■ **Work task**
Considering the entries that follow, report how many lines include the string "chevron", giving the number alone.

Stored data

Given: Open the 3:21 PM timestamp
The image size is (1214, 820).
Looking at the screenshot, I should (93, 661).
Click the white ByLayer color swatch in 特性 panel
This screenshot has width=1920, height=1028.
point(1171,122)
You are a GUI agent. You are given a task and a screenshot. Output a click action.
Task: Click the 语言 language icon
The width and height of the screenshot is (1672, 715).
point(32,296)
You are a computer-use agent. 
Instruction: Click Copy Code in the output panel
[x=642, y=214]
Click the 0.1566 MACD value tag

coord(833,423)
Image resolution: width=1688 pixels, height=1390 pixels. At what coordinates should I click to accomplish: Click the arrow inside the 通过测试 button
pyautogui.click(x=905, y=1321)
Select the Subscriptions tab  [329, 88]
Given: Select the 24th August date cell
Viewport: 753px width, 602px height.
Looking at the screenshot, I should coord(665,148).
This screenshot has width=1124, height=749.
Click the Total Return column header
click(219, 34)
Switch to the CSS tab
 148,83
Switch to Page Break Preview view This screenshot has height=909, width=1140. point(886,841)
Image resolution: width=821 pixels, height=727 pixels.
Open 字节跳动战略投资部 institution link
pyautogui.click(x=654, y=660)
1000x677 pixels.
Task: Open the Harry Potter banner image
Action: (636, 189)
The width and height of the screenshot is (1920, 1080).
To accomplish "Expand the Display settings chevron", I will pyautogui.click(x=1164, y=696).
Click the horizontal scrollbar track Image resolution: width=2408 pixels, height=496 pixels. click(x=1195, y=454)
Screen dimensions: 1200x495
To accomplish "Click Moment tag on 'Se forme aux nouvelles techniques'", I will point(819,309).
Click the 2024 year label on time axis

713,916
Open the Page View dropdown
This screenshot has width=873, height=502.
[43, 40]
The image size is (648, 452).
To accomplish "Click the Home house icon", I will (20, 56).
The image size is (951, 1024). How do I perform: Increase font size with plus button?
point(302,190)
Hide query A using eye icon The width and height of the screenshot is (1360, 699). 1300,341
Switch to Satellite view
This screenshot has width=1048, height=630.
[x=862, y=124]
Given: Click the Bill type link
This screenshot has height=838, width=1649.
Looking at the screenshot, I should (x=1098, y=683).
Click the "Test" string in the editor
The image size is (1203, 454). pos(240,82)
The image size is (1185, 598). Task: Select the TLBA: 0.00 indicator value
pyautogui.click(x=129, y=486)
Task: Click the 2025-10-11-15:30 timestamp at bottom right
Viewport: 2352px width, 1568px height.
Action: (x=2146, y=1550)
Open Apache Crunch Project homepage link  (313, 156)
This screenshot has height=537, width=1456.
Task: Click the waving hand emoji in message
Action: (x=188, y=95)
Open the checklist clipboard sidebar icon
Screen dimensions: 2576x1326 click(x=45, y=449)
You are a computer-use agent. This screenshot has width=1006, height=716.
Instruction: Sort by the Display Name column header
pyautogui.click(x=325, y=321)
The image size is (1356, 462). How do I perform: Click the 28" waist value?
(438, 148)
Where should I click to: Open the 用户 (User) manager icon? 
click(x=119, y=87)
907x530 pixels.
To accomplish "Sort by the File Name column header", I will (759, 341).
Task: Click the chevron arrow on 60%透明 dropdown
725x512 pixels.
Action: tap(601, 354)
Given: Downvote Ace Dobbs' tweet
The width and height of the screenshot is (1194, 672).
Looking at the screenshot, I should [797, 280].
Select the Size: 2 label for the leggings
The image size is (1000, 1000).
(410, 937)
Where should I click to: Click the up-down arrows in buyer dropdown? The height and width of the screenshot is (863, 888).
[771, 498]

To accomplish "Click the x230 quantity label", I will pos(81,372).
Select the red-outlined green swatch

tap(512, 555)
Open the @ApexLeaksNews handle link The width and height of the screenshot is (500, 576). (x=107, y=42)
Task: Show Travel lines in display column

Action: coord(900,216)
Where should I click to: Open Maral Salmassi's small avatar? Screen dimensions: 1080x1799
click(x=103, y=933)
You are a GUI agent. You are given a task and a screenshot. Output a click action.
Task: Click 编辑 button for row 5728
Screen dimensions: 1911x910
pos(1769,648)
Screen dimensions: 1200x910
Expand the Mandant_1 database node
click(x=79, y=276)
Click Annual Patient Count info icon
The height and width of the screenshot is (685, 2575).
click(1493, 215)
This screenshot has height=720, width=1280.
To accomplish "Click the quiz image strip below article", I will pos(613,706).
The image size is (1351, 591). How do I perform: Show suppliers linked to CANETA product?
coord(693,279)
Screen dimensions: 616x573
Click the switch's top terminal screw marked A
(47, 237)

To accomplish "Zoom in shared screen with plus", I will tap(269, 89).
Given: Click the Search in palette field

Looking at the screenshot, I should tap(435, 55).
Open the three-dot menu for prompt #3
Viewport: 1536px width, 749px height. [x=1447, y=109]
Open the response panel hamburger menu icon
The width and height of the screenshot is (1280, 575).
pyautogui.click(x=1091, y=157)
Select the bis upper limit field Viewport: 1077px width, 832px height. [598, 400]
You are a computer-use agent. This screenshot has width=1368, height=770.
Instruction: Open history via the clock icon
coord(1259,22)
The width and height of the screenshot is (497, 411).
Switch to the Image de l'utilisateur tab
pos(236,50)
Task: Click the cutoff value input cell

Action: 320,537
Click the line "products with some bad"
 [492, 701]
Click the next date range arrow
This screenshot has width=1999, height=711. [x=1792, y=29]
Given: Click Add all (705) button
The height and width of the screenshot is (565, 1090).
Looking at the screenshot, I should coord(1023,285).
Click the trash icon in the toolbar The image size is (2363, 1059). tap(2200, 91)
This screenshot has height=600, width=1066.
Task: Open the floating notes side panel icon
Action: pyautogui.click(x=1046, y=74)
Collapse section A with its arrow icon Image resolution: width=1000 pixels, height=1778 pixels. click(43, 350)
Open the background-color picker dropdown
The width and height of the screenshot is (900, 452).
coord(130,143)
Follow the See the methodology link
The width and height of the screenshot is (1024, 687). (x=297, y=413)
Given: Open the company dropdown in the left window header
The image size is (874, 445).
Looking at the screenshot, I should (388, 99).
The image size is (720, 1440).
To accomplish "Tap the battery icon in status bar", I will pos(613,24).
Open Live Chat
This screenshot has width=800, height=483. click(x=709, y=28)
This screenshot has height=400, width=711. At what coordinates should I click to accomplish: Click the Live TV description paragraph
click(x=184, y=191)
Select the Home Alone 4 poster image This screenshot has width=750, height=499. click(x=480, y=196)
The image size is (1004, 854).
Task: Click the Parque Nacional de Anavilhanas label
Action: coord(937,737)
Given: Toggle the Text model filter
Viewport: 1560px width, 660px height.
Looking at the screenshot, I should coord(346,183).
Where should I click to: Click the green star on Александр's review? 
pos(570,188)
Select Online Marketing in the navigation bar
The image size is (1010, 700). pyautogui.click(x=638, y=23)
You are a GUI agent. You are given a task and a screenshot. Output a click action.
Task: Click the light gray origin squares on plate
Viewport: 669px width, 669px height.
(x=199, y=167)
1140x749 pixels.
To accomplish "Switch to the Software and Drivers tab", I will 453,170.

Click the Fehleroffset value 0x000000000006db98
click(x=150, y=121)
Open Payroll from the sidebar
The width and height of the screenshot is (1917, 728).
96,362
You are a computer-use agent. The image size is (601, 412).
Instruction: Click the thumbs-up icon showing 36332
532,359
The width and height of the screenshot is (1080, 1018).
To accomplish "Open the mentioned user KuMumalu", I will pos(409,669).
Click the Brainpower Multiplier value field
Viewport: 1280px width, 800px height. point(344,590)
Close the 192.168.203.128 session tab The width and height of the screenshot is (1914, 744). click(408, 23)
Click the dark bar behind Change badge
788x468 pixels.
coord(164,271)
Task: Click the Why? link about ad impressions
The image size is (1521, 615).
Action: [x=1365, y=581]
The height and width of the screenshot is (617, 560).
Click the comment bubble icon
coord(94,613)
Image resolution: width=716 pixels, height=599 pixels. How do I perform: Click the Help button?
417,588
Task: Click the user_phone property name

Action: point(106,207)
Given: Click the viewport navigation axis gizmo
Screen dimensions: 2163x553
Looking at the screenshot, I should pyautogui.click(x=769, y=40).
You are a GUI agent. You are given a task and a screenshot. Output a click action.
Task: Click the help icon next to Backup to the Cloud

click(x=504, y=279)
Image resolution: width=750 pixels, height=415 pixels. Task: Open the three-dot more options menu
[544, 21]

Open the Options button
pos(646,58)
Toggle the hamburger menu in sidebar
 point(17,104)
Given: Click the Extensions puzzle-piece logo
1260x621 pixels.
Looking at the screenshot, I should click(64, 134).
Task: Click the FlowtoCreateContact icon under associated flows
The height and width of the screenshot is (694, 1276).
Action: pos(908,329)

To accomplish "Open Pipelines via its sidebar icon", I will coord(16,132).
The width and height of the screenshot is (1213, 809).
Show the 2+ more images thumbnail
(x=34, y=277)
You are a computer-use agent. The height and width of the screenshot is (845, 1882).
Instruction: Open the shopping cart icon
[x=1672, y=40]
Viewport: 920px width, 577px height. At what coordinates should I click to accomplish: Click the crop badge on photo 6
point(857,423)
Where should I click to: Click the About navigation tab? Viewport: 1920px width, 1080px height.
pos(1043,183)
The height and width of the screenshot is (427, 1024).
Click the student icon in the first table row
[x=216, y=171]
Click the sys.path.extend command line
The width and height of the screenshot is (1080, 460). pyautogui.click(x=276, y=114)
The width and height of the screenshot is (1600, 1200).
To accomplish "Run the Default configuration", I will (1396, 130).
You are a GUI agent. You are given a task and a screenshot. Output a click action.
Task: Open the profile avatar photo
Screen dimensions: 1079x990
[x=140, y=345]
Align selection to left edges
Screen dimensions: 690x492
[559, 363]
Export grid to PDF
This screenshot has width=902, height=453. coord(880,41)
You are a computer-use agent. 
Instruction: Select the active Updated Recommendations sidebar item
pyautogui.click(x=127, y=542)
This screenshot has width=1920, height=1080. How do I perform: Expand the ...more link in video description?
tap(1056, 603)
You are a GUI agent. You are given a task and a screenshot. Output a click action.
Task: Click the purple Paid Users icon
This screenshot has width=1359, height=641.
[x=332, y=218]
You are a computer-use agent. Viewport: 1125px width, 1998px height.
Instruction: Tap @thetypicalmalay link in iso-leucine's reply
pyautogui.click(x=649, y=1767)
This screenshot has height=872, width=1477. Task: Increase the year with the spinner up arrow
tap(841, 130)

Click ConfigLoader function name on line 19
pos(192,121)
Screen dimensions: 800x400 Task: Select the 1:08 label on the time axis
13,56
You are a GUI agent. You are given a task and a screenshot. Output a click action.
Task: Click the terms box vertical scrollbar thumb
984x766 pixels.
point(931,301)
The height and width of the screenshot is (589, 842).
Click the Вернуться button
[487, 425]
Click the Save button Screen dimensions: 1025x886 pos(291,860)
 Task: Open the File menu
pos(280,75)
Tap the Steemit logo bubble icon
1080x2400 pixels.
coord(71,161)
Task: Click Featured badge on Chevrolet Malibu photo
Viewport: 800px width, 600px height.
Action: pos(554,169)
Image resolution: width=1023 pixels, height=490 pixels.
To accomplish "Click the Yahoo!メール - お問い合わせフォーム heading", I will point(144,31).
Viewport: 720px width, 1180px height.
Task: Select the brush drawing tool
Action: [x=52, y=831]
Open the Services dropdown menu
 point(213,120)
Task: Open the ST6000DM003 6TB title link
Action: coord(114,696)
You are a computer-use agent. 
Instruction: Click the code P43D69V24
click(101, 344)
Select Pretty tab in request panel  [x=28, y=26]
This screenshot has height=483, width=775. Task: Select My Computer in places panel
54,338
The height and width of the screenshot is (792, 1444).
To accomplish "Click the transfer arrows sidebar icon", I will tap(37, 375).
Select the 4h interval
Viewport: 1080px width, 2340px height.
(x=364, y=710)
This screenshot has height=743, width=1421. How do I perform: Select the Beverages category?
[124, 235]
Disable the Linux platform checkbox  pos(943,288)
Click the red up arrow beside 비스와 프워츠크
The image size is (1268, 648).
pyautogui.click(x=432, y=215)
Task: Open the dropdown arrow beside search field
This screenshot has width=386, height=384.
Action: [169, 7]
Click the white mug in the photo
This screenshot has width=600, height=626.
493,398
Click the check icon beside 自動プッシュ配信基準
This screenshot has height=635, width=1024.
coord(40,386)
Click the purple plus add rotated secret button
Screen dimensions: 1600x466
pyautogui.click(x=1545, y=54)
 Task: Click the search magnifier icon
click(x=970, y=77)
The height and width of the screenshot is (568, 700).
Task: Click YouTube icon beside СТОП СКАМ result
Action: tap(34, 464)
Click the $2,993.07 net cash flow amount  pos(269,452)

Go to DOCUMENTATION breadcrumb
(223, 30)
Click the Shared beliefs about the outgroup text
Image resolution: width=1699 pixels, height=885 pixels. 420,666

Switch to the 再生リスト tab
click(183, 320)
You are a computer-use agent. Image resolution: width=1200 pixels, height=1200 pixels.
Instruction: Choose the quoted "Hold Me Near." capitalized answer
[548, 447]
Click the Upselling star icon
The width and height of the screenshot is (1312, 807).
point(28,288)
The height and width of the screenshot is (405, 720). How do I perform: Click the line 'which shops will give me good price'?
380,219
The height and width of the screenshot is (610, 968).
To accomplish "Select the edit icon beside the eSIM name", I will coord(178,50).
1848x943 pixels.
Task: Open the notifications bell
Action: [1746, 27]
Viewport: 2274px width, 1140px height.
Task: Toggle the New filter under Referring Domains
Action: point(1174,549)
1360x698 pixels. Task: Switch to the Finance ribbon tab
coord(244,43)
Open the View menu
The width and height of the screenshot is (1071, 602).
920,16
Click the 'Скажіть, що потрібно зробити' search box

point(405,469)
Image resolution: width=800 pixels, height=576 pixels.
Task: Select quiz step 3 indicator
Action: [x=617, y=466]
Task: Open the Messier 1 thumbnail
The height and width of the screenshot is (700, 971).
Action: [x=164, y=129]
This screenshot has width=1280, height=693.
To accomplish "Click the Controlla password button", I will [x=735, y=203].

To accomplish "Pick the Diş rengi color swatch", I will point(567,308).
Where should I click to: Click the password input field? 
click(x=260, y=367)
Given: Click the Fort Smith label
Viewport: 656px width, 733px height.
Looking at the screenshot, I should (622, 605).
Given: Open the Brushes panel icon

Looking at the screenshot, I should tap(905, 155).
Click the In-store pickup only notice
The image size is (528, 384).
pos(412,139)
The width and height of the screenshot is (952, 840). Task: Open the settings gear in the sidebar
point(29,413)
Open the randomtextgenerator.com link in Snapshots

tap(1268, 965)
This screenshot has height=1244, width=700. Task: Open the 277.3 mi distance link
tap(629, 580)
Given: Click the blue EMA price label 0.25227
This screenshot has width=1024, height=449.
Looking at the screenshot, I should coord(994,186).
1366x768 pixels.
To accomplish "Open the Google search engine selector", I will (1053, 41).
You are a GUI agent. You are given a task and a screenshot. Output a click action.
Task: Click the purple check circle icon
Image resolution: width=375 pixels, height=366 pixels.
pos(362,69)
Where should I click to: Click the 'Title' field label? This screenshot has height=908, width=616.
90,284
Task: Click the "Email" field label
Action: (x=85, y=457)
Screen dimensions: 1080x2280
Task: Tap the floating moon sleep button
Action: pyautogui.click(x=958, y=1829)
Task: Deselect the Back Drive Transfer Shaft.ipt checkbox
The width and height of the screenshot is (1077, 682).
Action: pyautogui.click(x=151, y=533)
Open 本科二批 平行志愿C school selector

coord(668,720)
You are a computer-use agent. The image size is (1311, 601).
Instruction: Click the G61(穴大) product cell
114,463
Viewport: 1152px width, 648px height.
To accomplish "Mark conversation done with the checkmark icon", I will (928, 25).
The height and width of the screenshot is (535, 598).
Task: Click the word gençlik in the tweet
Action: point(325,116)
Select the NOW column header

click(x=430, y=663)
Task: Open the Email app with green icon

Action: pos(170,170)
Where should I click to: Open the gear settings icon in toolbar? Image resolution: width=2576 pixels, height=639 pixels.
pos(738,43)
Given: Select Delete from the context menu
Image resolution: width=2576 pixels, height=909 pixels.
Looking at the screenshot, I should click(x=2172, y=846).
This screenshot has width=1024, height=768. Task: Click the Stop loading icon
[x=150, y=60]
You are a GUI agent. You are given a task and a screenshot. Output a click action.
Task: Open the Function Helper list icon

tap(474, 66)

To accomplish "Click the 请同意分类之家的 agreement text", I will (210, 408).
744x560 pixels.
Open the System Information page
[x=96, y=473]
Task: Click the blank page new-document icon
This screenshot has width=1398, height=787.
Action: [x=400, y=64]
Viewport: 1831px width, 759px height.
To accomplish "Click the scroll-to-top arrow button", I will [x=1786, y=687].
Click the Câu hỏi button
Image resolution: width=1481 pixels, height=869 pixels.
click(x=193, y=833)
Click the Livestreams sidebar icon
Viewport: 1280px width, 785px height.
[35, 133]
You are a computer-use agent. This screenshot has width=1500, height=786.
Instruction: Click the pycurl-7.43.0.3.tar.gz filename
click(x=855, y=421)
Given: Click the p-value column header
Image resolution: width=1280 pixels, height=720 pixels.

■ **Answer for the task**
2